By this stage I guess I had already found out there was more to management and customer service than I had hitherto guessed, but next I picked up a book that is still sitting on my bookshelf today, and changed my view on the very core of what management was about. The book is Flight of the Buffalo by James Belasco and Ralph Stayer, and oddly enough given I live in a superb called Johnsonville, it deals with the Johnsonville Sausage Company and the learning of Ralph Stayer in running the company. There are a lot of great learning in the book but one that stuck with me was that all people come to work to do a good job, but barriers to doing that good job are created and the manager has to figure out what those barriers are and remove them. I think before that I had only ever been exposed to the commonly believed management wisdom that people come to work to slack off, the manager's job is to crack the whip and make sure they are motivated. Beatings should continue until morale improves said the wisdom.
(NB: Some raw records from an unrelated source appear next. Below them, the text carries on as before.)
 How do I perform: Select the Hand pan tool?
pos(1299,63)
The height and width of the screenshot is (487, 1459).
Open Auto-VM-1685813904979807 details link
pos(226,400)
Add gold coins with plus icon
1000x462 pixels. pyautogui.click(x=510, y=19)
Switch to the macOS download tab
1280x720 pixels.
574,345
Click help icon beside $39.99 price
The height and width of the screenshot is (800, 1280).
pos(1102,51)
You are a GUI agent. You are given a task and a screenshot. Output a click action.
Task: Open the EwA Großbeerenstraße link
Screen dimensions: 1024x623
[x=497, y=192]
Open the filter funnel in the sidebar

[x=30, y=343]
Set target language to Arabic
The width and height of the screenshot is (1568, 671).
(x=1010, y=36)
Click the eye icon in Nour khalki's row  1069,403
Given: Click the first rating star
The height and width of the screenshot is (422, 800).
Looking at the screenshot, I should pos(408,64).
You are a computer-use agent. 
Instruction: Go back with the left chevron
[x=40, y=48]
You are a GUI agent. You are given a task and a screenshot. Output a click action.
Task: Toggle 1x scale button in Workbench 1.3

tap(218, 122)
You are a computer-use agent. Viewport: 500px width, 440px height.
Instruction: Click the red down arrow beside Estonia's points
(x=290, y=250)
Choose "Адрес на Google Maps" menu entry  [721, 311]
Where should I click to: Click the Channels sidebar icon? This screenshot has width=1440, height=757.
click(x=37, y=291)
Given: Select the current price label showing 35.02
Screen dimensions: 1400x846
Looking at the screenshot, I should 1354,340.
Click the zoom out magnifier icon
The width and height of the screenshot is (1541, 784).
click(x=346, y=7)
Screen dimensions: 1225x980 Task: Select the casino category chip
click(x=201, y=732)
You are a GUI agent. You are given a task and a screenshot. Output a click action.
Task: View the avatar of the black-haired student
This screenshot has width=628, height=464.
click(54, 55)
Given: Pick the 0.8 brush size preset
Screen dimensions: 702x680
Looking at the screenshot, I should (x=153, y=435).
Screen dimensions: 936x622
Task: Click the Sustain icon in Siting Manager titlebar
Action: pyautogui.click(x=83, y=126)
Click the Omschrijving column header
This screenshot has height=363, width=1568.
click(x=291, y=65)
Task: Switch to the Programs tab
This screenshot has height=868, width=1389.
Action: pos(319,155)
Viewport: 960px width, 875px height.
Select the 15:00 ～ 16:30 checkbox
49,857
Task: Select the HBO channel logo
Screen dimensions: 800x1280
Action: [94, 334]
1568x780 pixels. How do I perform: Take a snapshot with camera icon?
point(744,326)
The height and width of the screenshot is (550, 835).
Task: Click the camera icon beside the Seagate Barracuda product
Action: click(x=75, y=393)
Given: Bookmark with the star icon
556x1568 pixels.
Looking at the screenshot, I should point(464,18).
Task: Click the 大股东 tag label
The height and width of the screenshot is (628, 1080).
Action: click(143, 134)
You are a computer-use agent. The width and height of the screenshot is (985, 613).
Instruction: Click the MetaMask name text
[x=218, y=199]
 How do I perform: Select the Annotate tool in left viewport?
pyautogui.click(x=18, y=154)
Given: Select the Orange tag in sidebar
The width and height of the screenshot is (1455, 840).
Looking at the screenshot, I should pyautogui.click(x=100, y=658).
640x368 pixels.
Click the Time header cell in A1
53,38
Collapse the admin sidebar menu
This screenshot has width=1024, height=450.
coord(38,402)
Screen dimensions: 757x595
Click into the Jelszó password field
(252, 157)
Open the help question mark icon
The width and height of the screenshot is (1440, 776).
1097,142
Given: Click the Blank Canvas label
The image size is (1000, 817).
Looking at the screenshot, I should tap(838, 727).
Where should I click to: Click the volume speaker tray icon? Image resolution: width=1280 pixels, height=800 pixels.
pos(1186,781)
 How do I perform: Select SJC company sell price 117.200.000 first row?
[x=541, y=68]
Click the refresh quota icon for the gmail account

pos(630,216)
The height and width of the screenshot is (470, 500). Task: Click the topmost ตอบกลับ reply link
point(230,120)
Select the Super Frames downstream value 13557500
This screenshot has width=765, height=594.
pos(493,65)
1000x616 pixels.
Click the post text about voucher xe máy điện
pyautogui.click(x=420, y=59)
I can't say management was always a breeze after that, but you find out that plenty of people don't see management like Ralph Stayer, you come across people who believe in ruling with an iron fist and bullying behaviour, and you find out if you don't own the company then you don't always get to make the rules. Generally speaking the prevailing management philosophy you see revolves around the cracking the whip mentality, management is apparently about getting tough and getting your way, and people who believe that get to the top and appoint other people who think the same way.